What is mathestate, and what does it do?

mathestate is a proprietary set of data driven mathematical analysis tools designed to analyze investments using real data and custom formulas.

Browsing the site and learning more about mathestate is free, however usage of the site means that you agree to our terms and conditions. Please read our legal statement here before continuing.

Site news and updates:

NOVEMBER 15, 2007

Announcing a major revision, mathestate now provides two new features. Under the Financial section users can download custom software in the form of Mathematica notebooks. For Real Estate, mathestate now points users to the Wolfram Demonstrations Project. Users can download free MathPlayer from Wolfram Research and run any mathestate demonstration on the Wolfram site.

August 20, 2007

Free Financial Market Analysis Software is now available in the Financial section. This software uses an entirely new measure of risk.

February 1, 2006

Hugh Kelly, CRE, Clinical Associate Professor of Real Estate at The Real Estate Institute of New York University publishes a review of Private Real Estate Investment in Volume 3, No. 90 of The Real Estate Review of NYU.

January 25, 2005

The book, Private Real Estate Investment, that accompanies mathestate.com is now available from Academic Press. A description of the contents may be found under Resources link on the mathestate.com home page.

April 10, 2004

Responding to concerns that real estate prices may be in a "bubble" condition, a mathestate tutorial explains how investors and lenders determine the maximum expansion of a bubble. A demonstration assists in determining if the user's transaction or market is nearing the end of a bubble period and how investors anticipate the next level of growth.

OCTOBER 25, 2003

Using non-normal stable random numbers, a mathestate tutorial now demonstrates a host of investment "frontiers" (efficient or not) in risk-reward space.

OCTOBER 13, 2003

mathestate adds tools that estimate non-normal, Stable distributions.
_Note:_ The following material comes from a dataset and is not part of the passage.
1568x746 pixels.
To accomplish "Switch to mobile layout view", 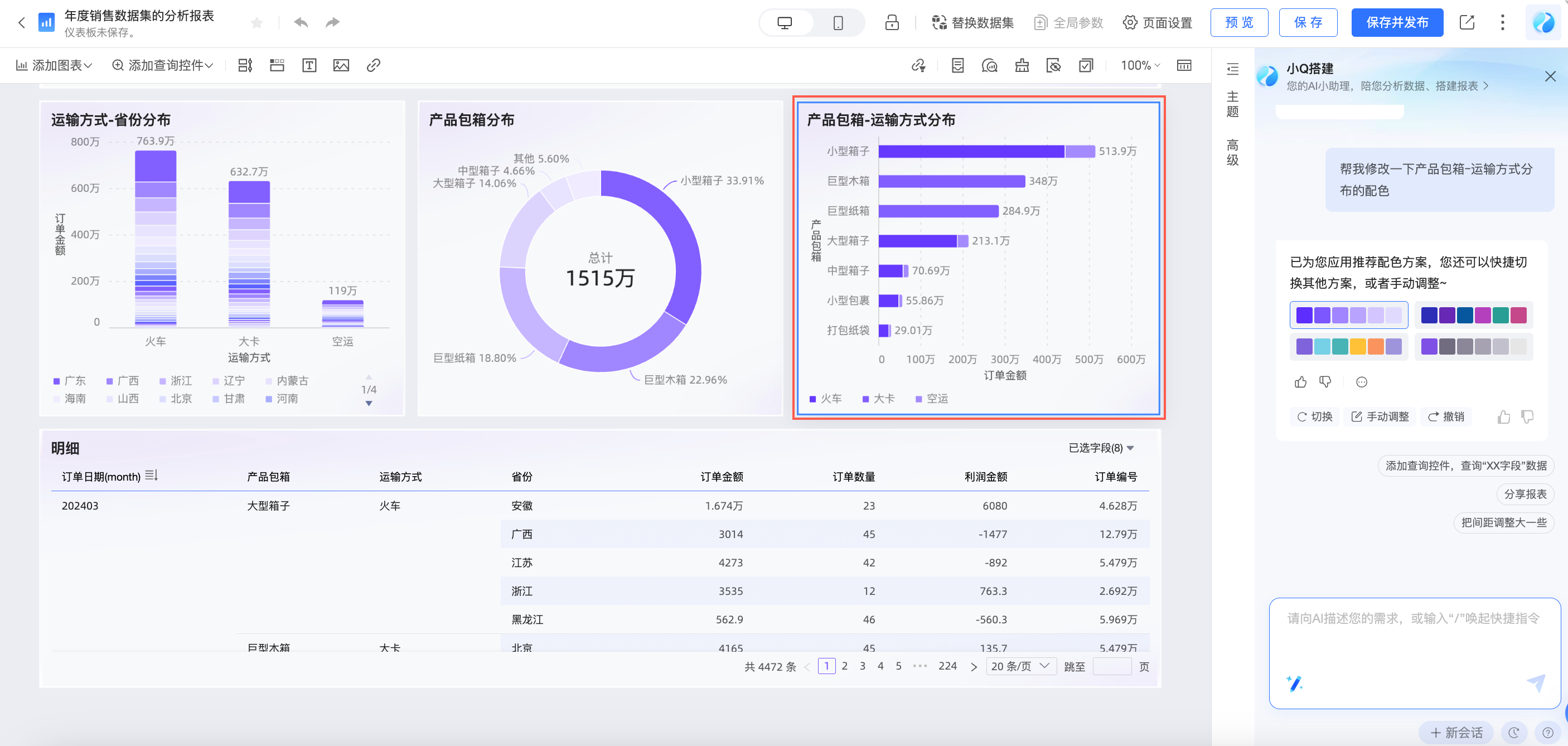I will (838, 22).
Users can now model tail behavior by specifying Stable parameters using a Mathematica notebook. An expanded discussion of this subject, including a "live" demonstration with financial data, may be found in the Financial section.

SEPTEMBER 10, 2003

Users can now upload their own data, permitting them to analyze market information they have collected from any source using the many econometric tools provided at mathestate.

SEPTEMBER 2, 2003

mathestate launches the most sophisticated real estate investment analysis site available. The first ten tools include: a precise measure of the value of a tax deferred exchange, using a variable holding period to reflect best and worst case returns, partitioning the IRR to distinguish investing from speculating, a way to measure location value and determine the path of progress, a tutorial on non-symmetric probabilities and a way to measure how "honest" a capitalization rate is.